No segundo ano do EM, passei por outra “fono”, com certa relutância, porque não sabia exatamente o motivo de fazer aquilo. Novamente, não dei o melhor de mim e os resultados não foram muito bons. Nesse momento, comecei a questionar se de repente não havia algo que eu pudesse fazer para mudar essa questão. No meio disso tudo, também decidi que queria fazer um intercâmbio para a Alemanha, no meio do 3º ano – sim, ano de prestar vestibular e de ENEM. Como preparação, fiz algumas sessões com uma psicóloga de Porto Alegre e não nos acertamos muito, mas sou eternamente grata a ela por contar para minha mãe que minha fala me incomodava bastante. Como percebi isso? No momento que a segunda fonoaudióloga me pedia para gravar meus exercícios. Ao ouvir eu pensava que aquela voz chiada e fanha não era a minha. Choque de realidade, sabem?
Eis que um daqueles momentos, em que você sabe que, se não agarrar aquela oportunidade ali, na hora, nunca mais agarra, aconteceu na minha vida. Nunca vou esquecer disso: estávamos fazendo janta – eu e minha mãe – e minha mãe comentou comigo o que a psicóloga havia falado. Eu confirmei e ela pediu se eu não gostaria de ver o Dr. Collares para reavaliar meu caso, de repente fazer outra cirurgia. Detalhe: faltavam uns dois meses para eu viajar. Eu topei e lá fomos nós, começar a “Segunda Jornada”.
Minha cirurgia foi marcada para dia 4 de agosto de 2015. Eu embarcava dia 4 de setembro de 2015. Nada podia dar errado. 4 horas depois, fui para a recuperação e ali começou o mês mais insano da minha vida. A dieta era restrita, precisávamos ser muito cuidadosos com a higiene da cicatriz e, ainda por cima, eu precisava organizar os papeis e a mala para a viagem. Somente um dia eu tive medo, porque acordei com a pressão muito baixa e nada que eu comesse – dentro da dieta – estava ajudando. Liguei para a mãe que me levou junto na Vita Clínica – ela ia atender de tarde. Lá, fui muito bem cuidada e, no final da tarde, estava me sentindo melhor. Dia 4 de setembro eu estava comendo normalmente, sem complicações e uma cirurgia muito bem sucedida, indo rumo à Alemanha.

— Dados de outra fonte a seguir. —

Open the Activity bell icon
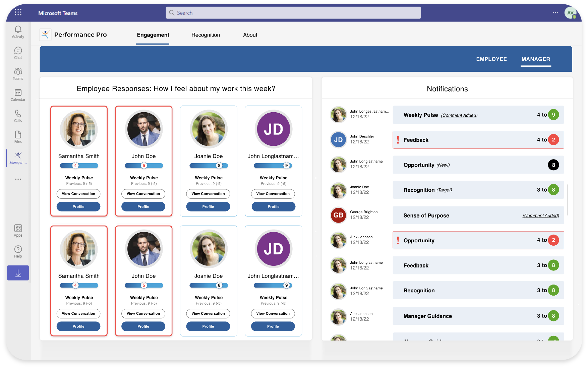The image size is (588, 368). [x=18, y=32]
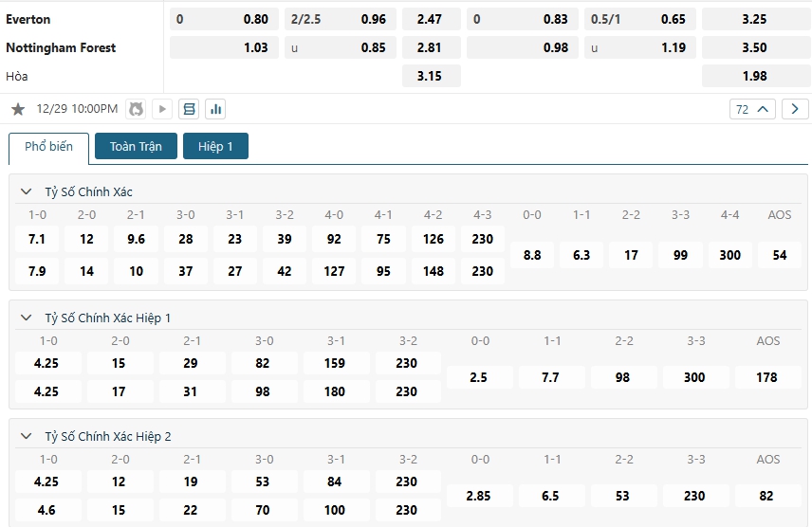This screenshot has height=527, width=812.
Task: Click the live stream play icon
Action: tap(162, 109)
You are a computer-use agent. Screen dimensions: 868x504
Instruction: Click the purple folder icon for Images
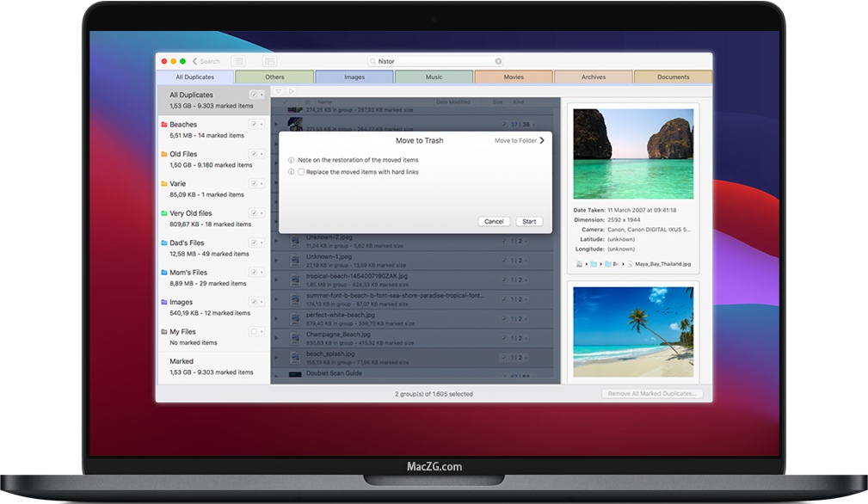(x=163, y=301)

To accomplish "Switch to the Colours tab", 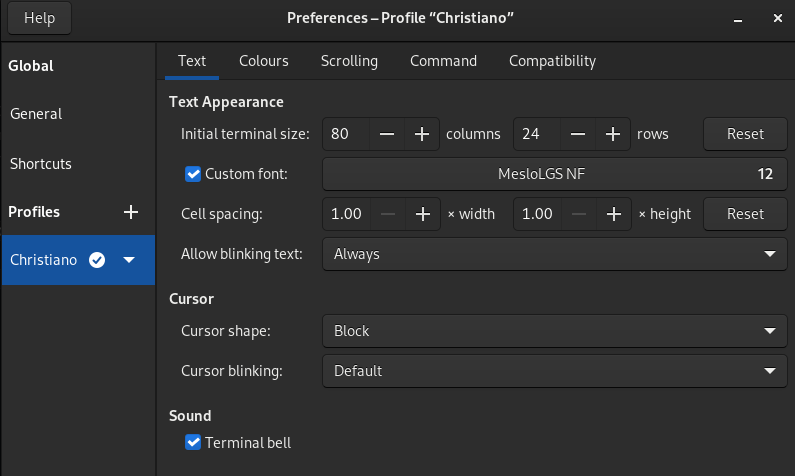I will coord(263,61).
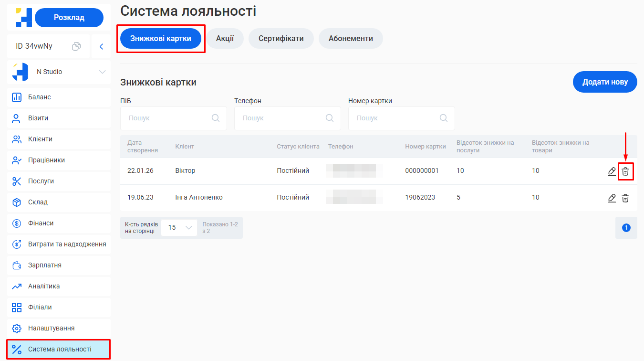The width and height of the screenshot is (644, 361).
Task: Click the Фінанси dollar icon
Action: click(x=17, y=223)
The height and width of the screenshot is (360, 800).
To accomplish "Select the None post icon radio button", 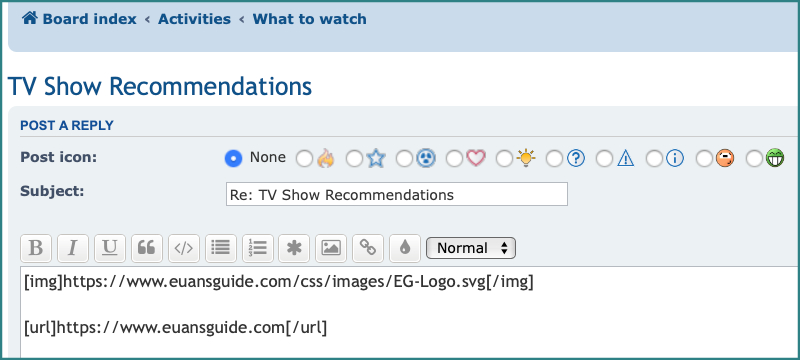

10 meses depois estava de volta em casa, prestes a completar 18 anos. Tudo correu muito bem na Alemanha e, alguns meses depois de voltar, comecei a fono novamente, dessa vez, decidida a mudar minha fala de uma vez por todas. Comecei aos poucos, me dedicando todos os dias um pouco, rumo à dicção desejada. Meus avanços foram incríveis e cheguei ao ponto de ter 2 profissionais incríveis comigo, me acompanhando com diferentes abordagens. Dois anos depois (em 2018), acabei parando bruscamente, porque senti que faltava uma parte do tratamento a ser feita: a parte odontológica.
Esse ano, em 2020, mesmo com tudo o que está acontecendo, comecei minha Terceira Jornada – a jornada final? -, com um odontologista de Porto Alegre me acompanhando, além do Dr. Collares. Temos planos em mente para mim e, dessa vez, eles só terminam quando eu receber alta dos três profissionais – porque a fono ainda vai voltar!
Basicamente, essa é minha história, que eu conto também, acompanhada de muitos estudos científicos, no meu blog Diários de uma Fissurada Palatina. Nunca pensei que minha história poderia inspirar pessoas e se tornar uma bandeira que levanto com tanto orgulho hoje.
À Vita Clínica, obrigada por tudo que fizeram por mim e pela minha família até hoje. Vocês são profissionais e pessoas maravilhosas! E uma frase final para você, leitor, de Jon Acuff (com tradução livre): quando você se recusa a esconder suas cicatrizes, elas se tornam um farol para alguém.